A Marine veteran is on a special mission to remember the firefighters who died September 11, 2001.
With Tulsa firefighters backing him up, Lance Robinson left Wednesday for a 343-mile walk of honor from Tulsa to Dallas. It's one mile for each firefighter who died 12 years ago--343 miles for 343 lives, marked by 343 flags placed along the way.
"Their sacrifice for this nation will never ever go unnoticed," Robinson said.
Each flag bears the name of a firefighter who paid the ultimate price on 9/11.
"I don't think you'll find any other individuals on this day that is doing what Lance is doing," said Tulsa Fire Captain Chad Miller.
Miller was among those who helped christen Robinson's honor walk.
"I don't think there are words to describe it, you could try 'gratitude' and 'honor,'" Miller said.
But honor and gratitude are part of something much bigger for Robinson. In the last three years, the Marine veteran has pulled the 50-pound patriotic cart, packed full of clothes and supplies, for thousands of miles.
"I have visited 30 states already," Robinson said.
Over the next two years he plans to hit every state in the continental US.

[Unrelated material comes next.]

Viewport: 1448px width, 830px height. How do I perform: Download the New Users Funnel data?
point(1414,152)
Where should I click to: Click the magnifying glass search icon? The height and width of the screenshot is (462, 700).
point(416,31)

Reporter Grant Sloan: "Where did you get the idea to walk, where did that come from?"
Lance Robinson: "Honestly, God."
Robinson said, during the solitude, he gains strength though prayer and reflection, along with the kind words of those he meets along the way.
"Tears in their eyes, embracing, prayers, pats on the back and handshakes," Robinson said.

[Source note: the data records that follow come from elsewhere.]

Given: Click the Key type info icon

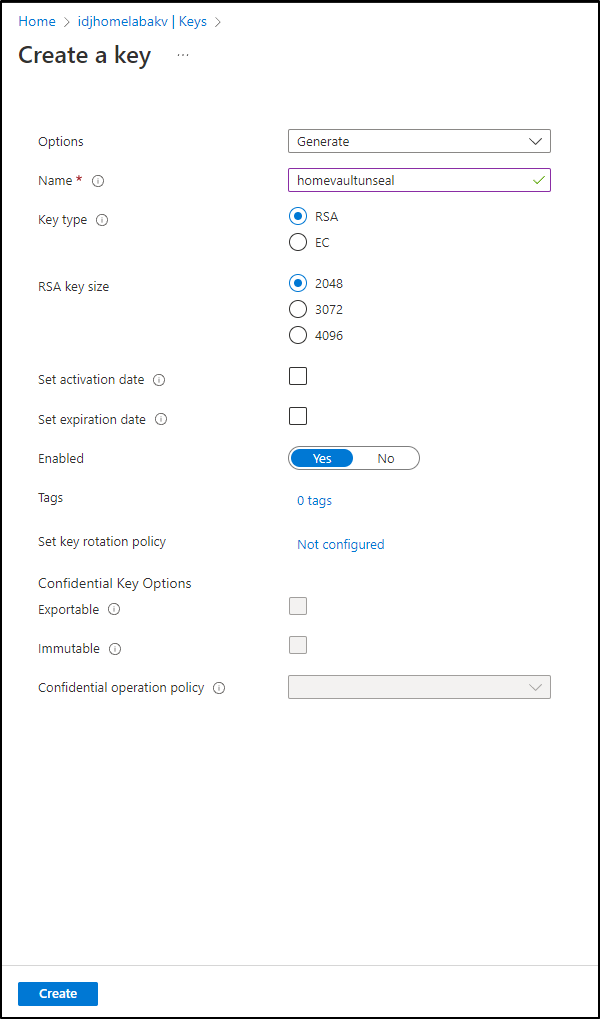Looking at the screenshot, I should pos(102,220).
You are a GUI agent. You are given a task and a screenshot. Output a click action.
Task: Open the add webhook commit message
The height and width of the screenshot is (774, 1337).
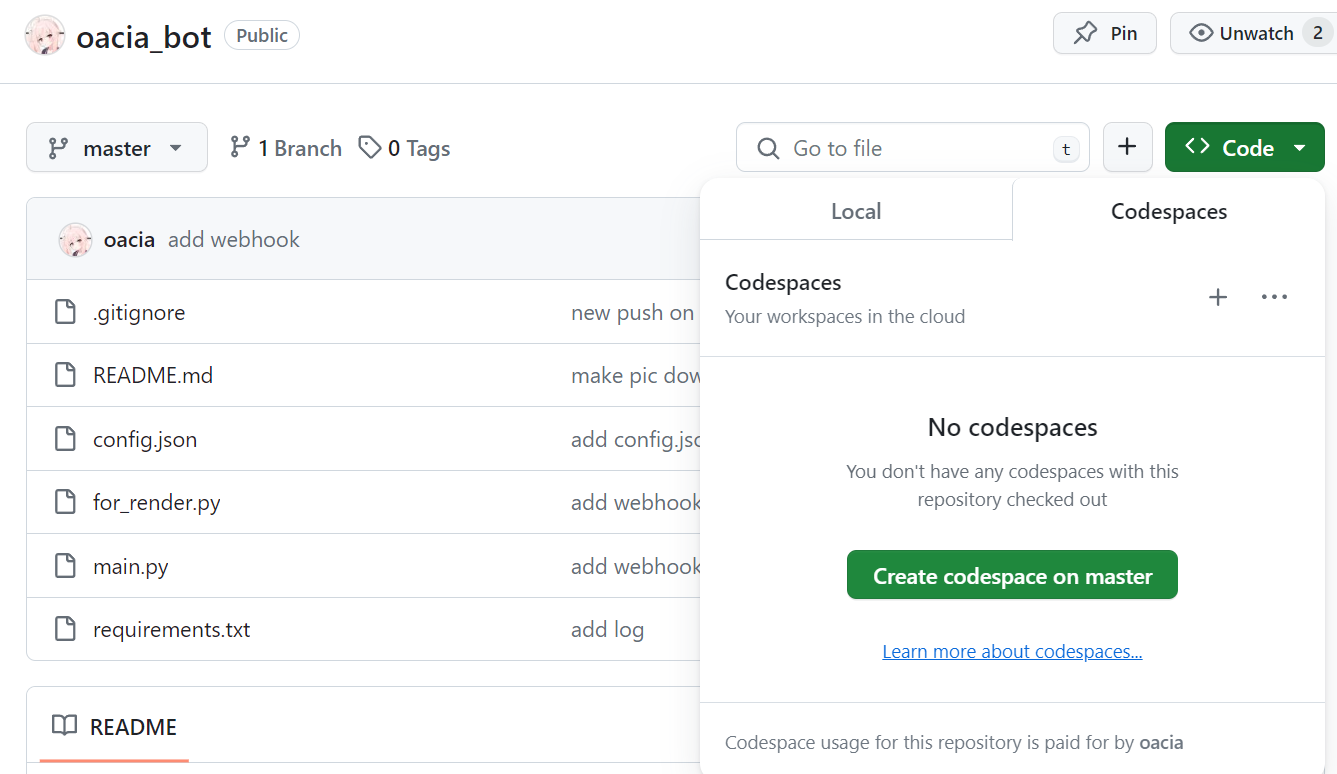(x=234, y=240)
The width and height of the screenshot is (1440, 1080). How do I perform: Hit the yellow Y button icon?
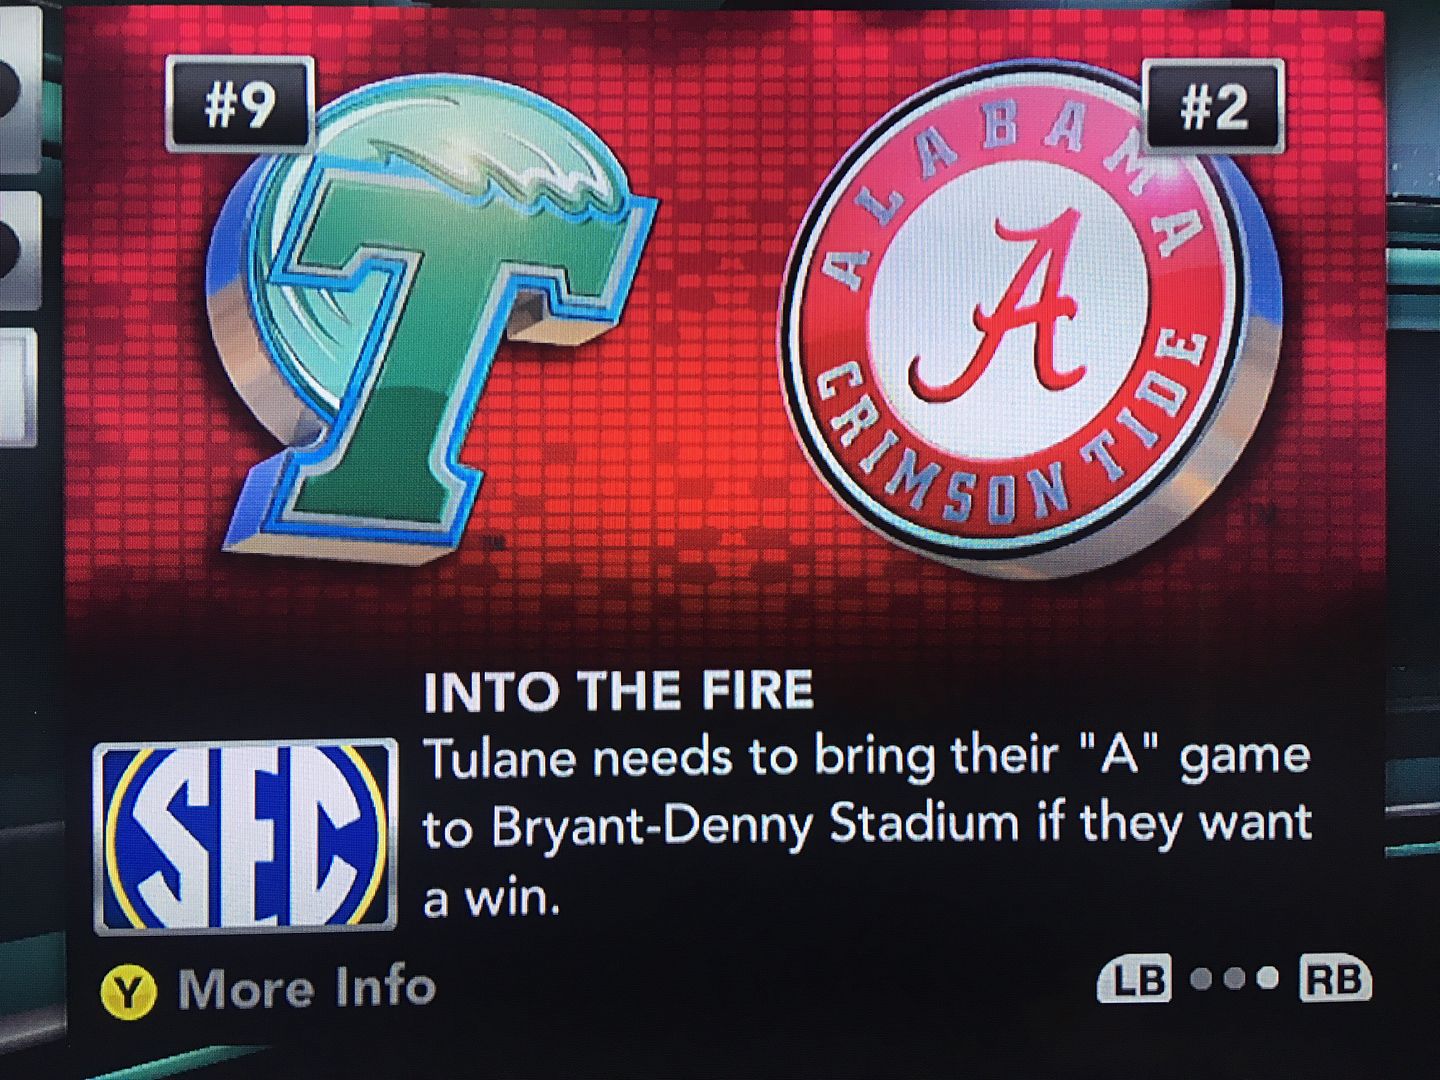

Robinson's plan is to cover roughly 15 miles a day, stopping at fire stations along the way. He doesn't have aspirations to break any records, just to make sure the sacrifice of those who protect us isn't forgotten.

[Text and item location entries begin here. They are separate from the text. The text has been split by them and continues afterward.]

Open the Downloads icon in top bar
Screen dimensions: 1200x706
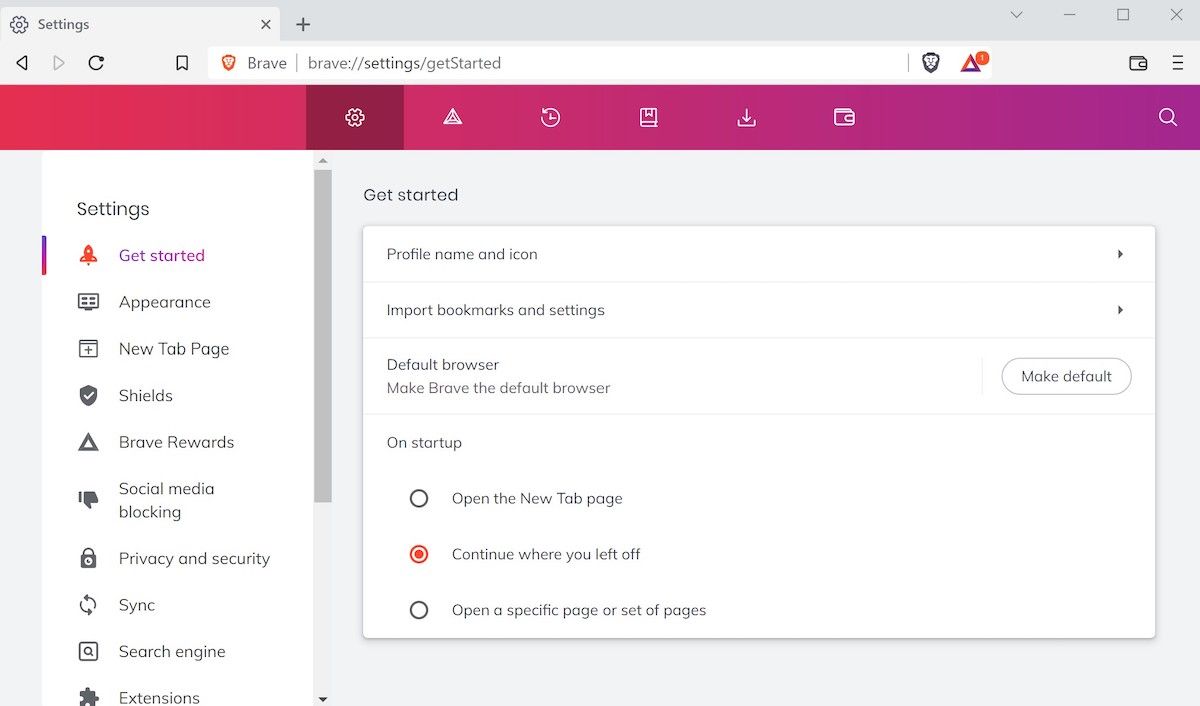point(746,118)
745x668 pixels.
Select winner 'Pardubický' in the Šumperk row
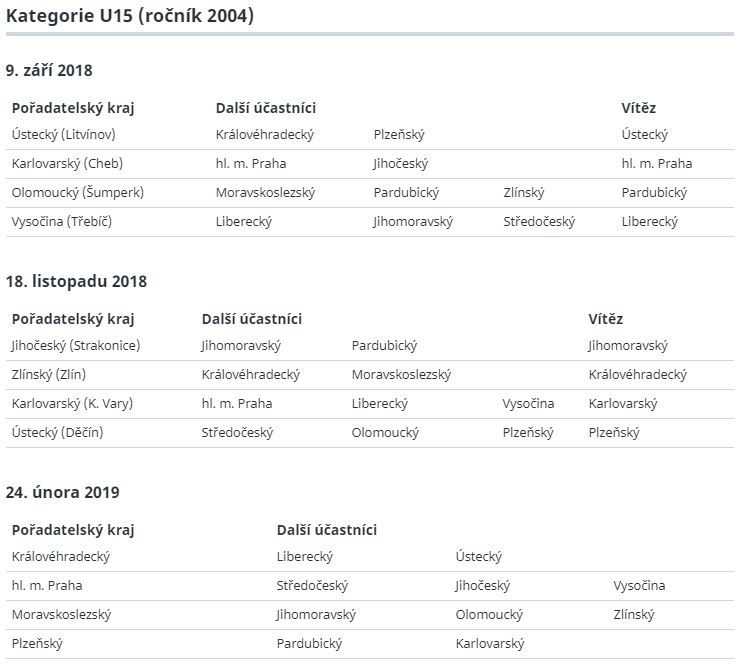(x=654, y=192)
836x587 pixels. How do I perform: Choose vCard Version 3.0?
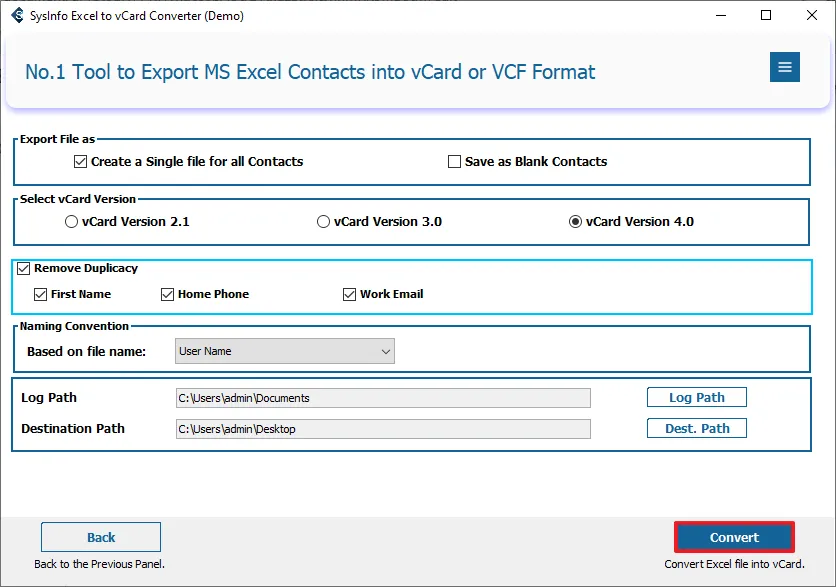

"With the faith and belief in the Lord above, we can conquer any mountains," Robinson said. "And this is one heck of a mountain."
Marine veteran Lance Robinson hopes to wrap up his 343-mile trip to Dallas by the beginning of October, but his journey across the country will be far from over. From there he will drive to Amarillo, Texas, and then begin a 300-mile walk to Albuquerque, New Mexico.